WeVote

Bill

Bill

LB 247

Change provisions relating to fees and distribution of proceeds under the Integrated Solid Waste Management Act and uses of and transfers from the Petroleum Release Remedial Action Cash Fund

109th Legislature (2025-2026) Introduced by Barry DeKay

LB 247 raises landfill disposal fees, reallocates more to the solid waste fund for Superfund costs, and ends using the Petroleum Release Fund to cover those costs.

Approved by Governor on March 17, 2025
0
WeVote Research Nonpartisan
Bill Summary · LB 247

LB 247 — Summary (Approved March 17, 2025)

Status: Approved by the Governor (March 17, 2025) — operative date July 1, 2025; emergency clause included.
Primary sponsor: Sen. Barry DeKay. Referred to Natural Resources Committee; advanced and passed on final reading.

Purpose / Intent

LB 247 revises landfill disposal fees and reallocates how those fee revenues are distributed under the Integrated Solid Waste Management Act. The bill also changes which state funds may be used to meet nonfederal cost-share, operation, and maintenance obligations for federal Superfund (CERCLA) sites and removes a legislative transfer authority from the Petroleum Release Remedial Action Cash Fund.

Key provisions

  • Fee increase (Section 13-2042): raises the disposal fee charged at landfills (per the statute’s units of measure) — increasing the per-unit fee (committee materials indicate an increase from $1.25 to $2.34 per the specified cubic yard or ton).
  • Revenue split (Section 13-2042): changes the quarterly remittance split of disposal-fee revenues from a 50% / 50% split to a 65% / 35% split:
    • Larger share (65%) to the Integrated Solid Waste Management Cash Fund.
    • Smaller share (35%) to the Waste Reduction and Recycling Incentive Fund.
  • Expanded uses of Integrated Solid Waste Management Cash Fund: explicitly authorizes proceeds to be used to cover state costs related to cost share, operation, and maintenance for remediation of federal Superfund sites (i.e., nonfederal CERCLA obligations, including in‑kind services), in addition to existing uses (spill response, facility regulation/monitoring, etc.).
  • Petroleum Release Remedial Action Cash Fund (Section 66-1519): removes the authorization to use (or to transfer from) the Petroleum Release Remedial Action Cash Fund to pay Superfund cost-share obligations; the Petroleum fund’s use for Superfund obligations is terminated.
  • Additional statutory mechanics: amendments to reporting/payment provisions and forms; department authority to seek cost recovery; repeal clause; operative date and emergency clause included.

Who is affected

  • Landfill operators and permitted solid waste processing facilities — pay the increased disposal fee and remit quarterly reports/payments.
  • Nebraska Department of Environment and Energy — administers funds, may use a larger portion for Superfund-related state costs, and continues grant/disbursement responsibilities from the recycling fund.
  • Counties, municipalities, and agencies that receive grants or reimbursements from the Waste Reduction and Recycling Incentive Fund — may see reduced funding available because the fund’s share is decreased.
  • Petroleum Release Remedial Action Cash Fund stakeholders — the fund is no longer available for Superfund cost-share obligations or transfers to the Superfund Cost Share Cash Fund.
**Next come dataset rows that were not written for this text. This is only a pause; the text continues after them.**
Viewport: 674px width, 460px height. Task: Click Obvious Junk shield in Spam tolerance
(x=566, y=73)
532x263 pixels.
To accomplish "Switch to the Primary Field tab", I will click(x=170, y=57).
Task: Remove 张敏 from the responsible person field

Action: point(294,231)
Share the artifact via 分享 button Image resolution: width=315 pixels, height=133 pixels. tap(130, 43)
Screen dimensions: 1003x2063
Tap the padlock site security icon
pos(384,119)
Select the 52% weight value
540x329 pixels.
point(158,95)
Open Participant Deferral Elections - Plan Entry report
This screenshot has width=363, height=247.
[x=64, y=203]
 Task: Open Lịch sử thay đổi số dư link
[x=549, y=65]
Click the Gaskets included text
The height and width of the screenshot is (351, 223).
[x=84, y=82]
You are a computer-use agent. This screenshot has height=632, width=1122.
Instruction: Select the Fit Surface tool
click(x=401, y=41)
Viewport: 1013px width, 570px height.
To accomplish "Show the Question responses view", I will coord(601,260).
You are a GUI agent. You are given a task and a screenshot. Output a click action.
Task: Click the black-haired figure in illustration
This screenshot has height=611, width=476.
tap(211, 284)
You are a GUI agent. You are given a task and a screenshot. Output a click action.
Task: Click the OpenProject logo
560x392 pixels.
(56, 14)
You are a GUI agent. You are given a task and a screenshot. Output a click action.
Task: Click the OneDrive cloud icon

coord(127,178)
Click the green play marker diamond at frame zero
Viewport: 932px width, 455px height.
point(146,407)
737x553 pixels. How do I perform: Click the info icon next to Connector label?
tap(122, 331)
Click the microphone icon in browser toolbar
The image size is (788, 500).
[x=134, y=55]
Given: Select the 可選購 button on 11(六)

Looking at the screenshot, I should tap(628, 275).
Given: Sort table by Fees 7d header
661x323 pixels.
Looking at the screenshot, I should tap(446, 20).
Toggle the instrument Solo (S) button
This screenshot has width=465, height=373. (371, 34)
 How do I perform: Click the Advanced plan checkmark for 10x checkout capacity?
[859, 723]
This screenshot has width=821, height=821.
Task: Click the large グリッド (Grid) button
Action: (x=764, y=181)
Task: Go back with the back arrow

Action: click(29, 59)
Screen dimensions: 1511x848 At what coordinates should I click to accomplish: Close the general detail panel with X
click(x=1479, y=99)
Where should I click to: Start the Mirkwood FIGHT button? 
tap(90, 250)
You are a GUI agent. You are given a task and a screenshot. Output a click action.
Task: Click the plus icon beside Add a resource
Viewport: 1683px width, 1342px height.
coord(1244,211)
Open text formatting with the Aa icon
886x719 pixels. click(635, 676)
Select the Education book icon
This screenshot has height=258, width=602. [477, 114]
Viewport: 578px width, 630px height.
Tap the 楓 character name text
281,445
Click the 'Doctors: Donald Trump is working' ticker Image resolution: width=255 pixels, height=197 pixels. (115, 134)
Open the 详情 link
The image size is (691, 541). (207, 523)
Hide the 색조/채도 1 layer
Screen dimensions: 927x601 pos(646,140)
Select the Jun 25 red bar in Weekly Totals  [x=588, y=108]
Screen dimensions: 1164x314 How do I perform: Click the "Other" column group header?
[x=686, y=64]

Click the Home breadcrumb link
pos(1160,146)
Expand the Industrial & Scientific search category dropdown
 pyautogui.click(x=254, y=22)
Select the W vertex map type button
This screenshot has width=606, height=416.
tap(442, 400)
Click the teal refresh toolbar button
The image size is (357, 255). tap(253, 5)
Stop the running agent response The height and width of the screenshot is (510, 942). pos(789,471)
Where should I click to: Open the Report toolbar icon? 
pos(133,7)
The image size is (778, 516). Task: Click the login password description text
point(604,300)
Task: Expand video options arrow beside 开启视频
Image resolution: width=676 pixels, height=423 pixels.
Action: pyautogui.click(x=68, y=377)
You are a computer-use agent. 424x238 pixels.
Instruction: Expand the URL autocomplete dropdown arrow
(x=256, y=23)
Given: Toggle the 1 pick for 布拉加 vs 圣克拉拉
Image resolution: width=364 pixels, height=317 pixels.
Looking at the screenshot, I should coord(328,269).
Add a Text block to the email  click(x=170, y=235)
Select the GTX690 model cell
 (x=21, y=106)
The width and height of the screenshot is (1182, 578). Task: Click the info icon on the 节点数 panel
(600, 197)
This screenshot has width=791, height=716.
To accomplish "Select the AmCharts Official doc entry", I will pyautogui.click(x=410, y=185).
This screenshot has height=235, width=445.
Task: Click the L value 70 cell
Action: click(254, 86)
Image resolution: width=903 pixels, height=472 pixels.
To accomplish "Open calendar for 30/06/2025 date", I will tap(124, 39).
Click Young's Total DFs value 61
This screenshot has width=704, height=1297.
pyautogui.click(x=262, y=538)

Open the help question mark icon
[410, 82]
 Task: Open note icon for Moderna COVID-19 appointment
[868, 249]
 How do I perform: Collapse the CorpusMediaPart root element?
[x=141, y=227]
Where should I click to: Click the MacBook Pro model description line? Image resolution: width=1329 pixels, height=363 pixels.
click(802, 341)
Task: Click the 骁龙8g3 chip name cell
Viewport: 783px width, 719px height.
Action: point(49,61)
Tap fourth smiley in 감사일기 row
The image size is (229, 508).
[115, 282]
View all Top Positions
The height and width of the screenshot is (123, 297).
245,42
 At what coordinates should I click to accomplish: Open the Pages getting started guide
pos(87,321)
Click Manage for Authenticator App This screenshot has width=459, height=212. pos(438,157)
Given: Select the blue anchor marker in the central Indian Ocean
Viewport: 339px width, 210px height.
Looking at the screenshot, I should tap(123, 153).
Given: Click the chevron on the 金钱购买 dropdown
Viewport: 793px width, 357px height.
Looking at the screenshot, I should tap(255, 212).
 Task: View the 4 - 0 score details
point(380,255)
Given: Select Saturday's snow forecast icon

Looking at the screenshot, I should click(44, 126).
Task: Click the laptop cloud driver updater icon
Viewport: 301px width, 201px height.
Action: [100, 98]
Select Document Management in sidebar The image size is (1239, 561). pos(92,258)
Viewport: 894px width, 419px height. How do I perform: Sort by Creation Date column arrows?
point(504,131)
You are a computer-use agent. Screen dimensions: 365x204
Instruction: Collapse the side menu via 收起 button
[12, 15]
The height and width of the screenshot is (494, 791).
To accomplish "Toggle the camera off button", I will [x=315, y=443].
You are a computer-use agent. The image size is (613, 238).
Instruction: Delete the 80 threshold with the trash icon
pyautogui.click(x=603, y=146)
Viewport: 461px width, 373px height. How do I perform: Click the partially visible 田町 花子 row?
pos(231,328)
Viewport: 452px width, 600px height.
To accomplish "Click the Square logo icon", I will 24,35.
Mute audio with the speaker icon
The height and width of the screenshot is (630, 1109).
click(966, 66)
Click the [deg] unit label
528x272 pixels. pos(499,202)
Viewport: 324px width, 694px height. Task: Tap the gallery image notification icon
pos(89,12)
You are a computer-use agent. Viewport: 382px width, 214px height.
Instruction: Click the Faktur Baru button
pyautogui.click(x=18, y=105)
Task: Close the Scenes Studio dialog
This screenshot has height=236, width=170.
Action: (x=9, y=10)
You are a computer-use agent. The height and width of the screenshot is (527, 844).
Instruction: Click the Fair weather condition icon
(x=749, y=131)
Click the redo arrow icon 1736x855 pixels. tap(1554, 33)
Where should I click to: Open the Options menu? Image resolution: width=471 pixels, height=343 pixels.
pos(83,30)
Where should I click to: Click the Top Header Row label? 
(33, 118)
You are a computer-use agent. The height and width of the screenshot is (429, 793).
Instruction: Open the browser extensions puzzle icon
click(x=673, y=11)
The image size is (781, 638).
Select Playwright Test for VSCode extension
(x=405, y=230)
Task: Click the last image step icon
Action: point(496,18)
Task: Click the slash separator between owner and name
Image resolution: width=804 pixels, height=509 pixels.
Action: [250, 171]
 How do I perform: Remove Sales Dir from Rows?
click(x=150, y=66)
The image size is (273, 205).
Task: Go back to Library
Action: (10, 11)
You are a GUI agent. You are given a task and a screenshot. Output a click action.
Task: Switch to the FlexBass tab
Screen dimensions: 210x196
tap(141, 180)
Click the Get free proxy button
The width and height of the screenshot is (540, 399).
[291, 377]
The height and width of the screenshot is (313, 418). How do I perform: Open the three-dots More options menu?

Fiscal and practical implications

  • Expected increase in revenue into state environmental funds due to higher per‑unit fees; a larger proportion routed to the Integrated Solid Waste Management Cash Fund to support state-level Superfund cost-share and other program costs.
  • Potential reduction in grant capacity from the Waste Reduction and Recycling Incentive Fund (35% share) with possible impacts on local recycling/solid-waste projects and reimbursements (the statute caps certain disbursements at 5% of disposal-fee revenue).
  • Shifts the funding source for Superfund state obligations away from the Petroleum Release Remedial Action Cash Fund toward integrated solid-waste fee proceeds.

Timeline / Legislative actions

  • Introduced: January 14, 2025
  • Natural Resources Committee hearing: February 6, 2025 (advanced to General File)
  • Passed Final Reading (with Emergency Clause): March 13, 2025 (vote recorded as 44–3–2)
  • Presented to Governor: March 13, 2025
  • Approved by Governor: March 17, 2025
  • Operative date: July 1, 2025 (emergency clause may make some provisions effective upon approval)

Sections amended: 13-2042 and 66-1519. Repealer and emergency clause included.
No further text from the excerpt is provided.